(Saved data entries)
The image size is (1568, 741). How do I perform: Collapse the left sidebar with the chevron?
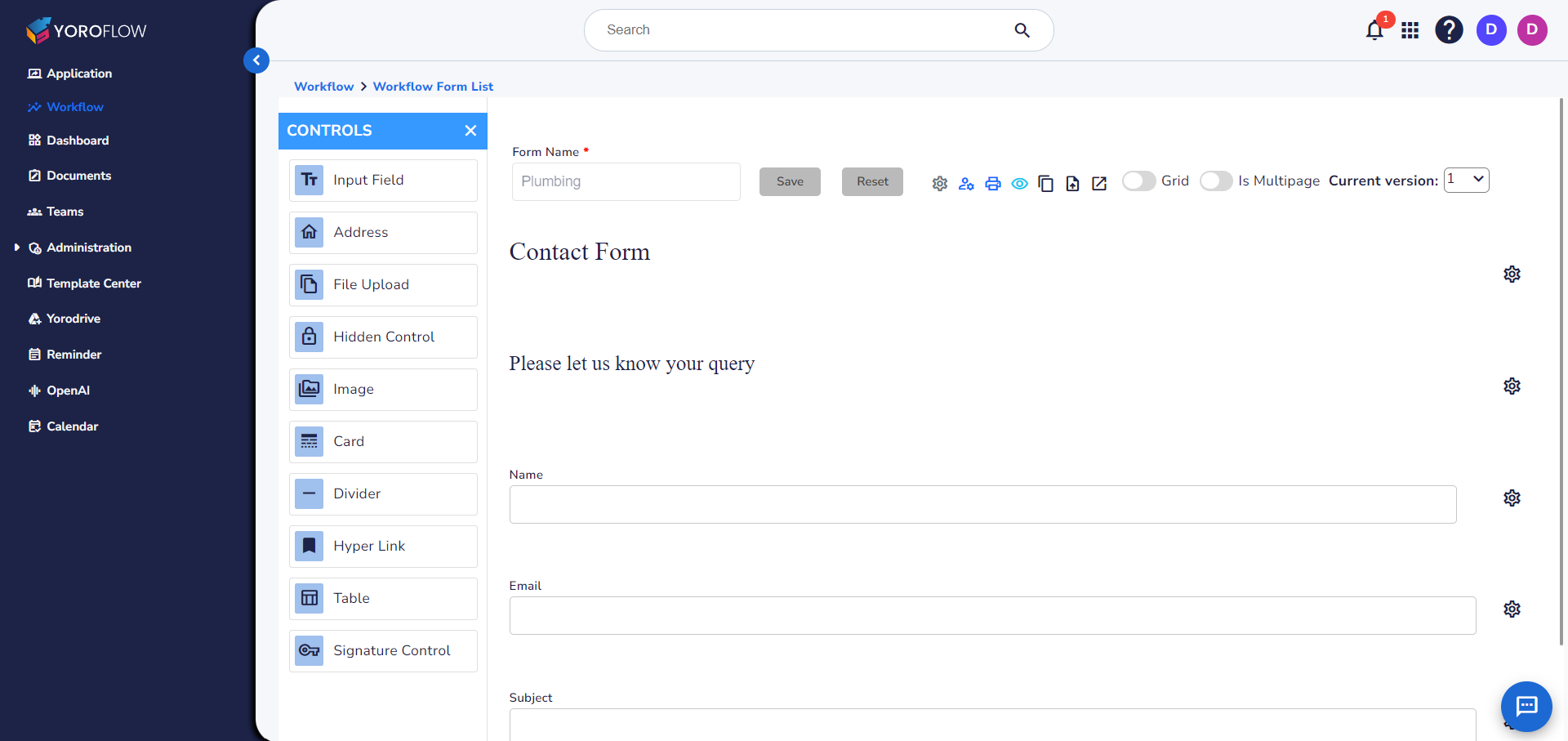[256, 60]
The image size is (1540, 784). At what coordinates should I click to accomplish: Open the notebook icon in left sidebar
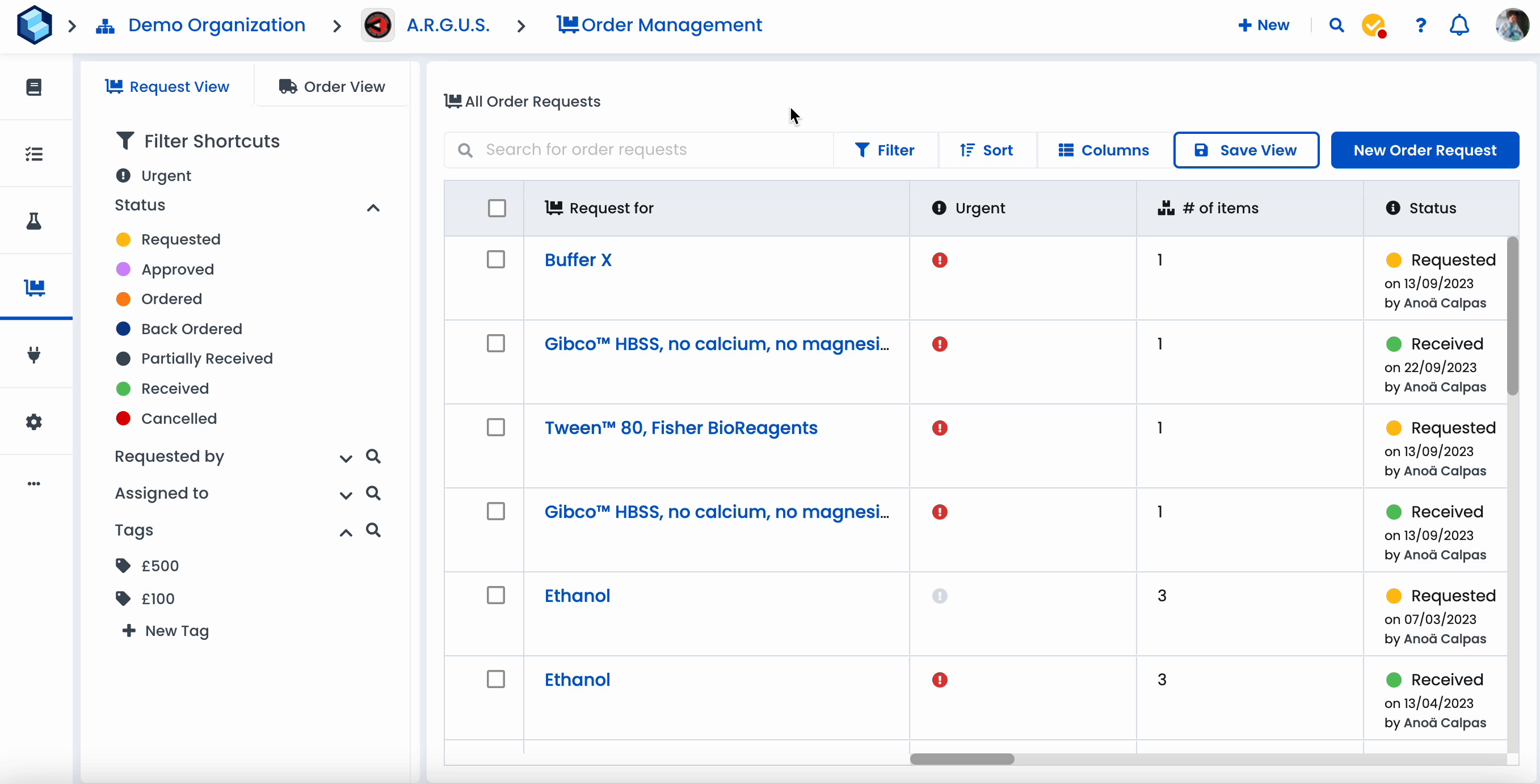point(34,87)
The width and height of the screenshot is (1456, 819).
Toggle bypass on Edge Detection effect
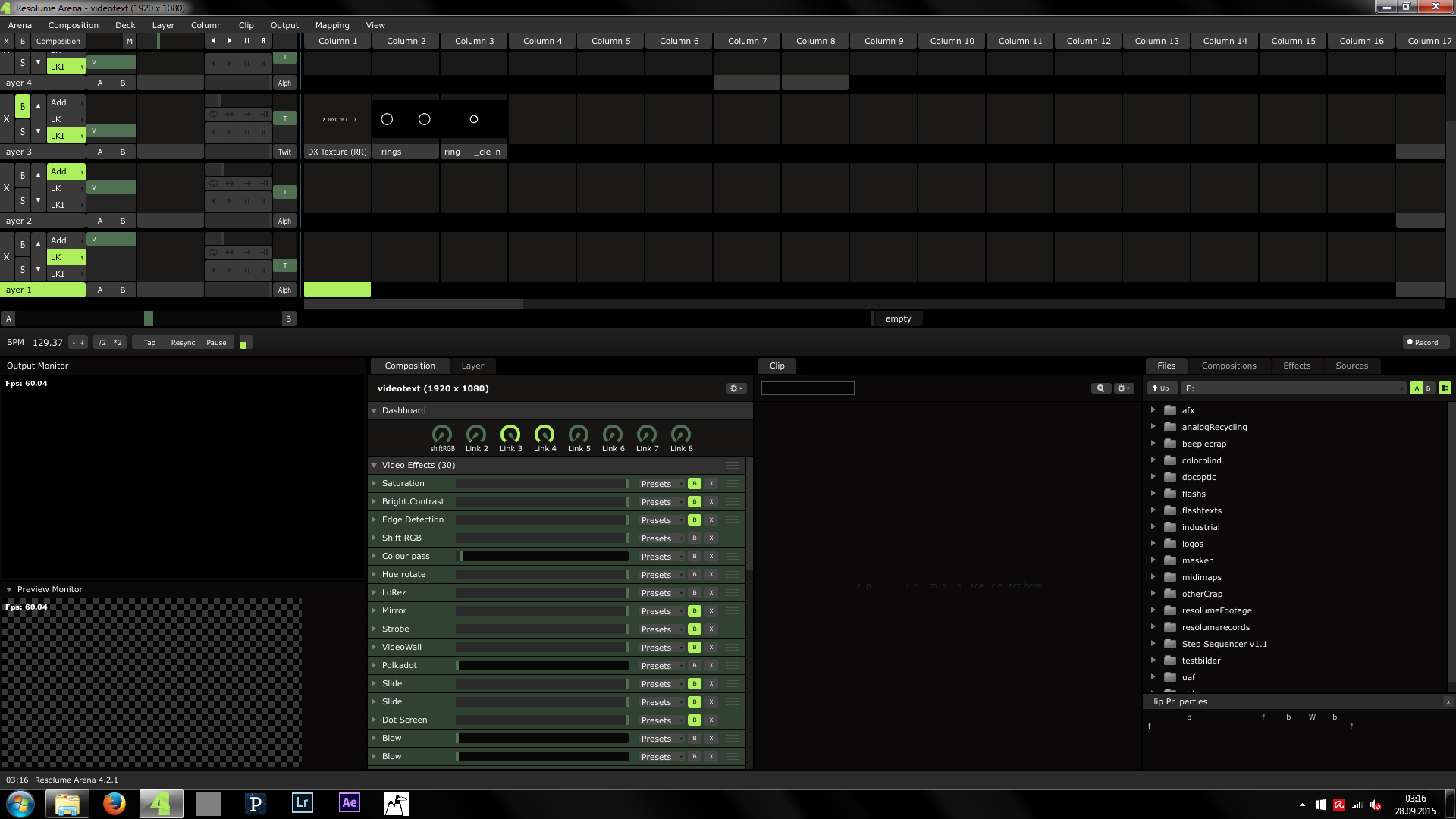[694, 520]
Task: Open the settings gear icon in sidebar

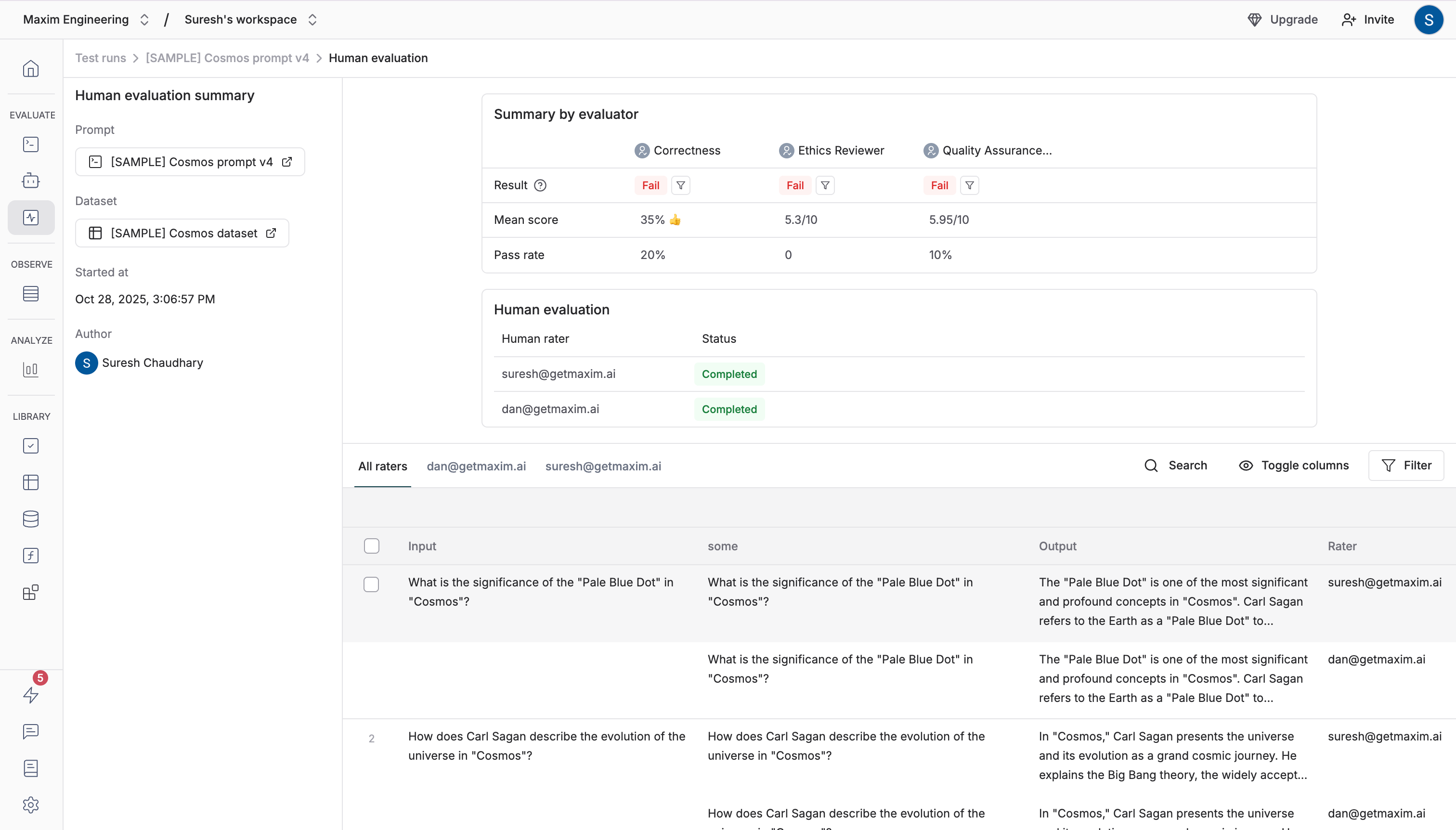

# What is required
Omit the pictures; print the records above exactly.

# Result
The image size is (1568, 741). How do I perform: Collapse the left sidebar with the chevron?
[256, 60]
The image size is (1540, 784). At what coordinates should I click to accomplish: Open the notebook icon in left sidebar
point(34,87)
The width and height of the screenshot is (1456, 819).
Toggle bypass on Edge Detection effect
[694, 520]
Task: Open the settings gear icon in sidebar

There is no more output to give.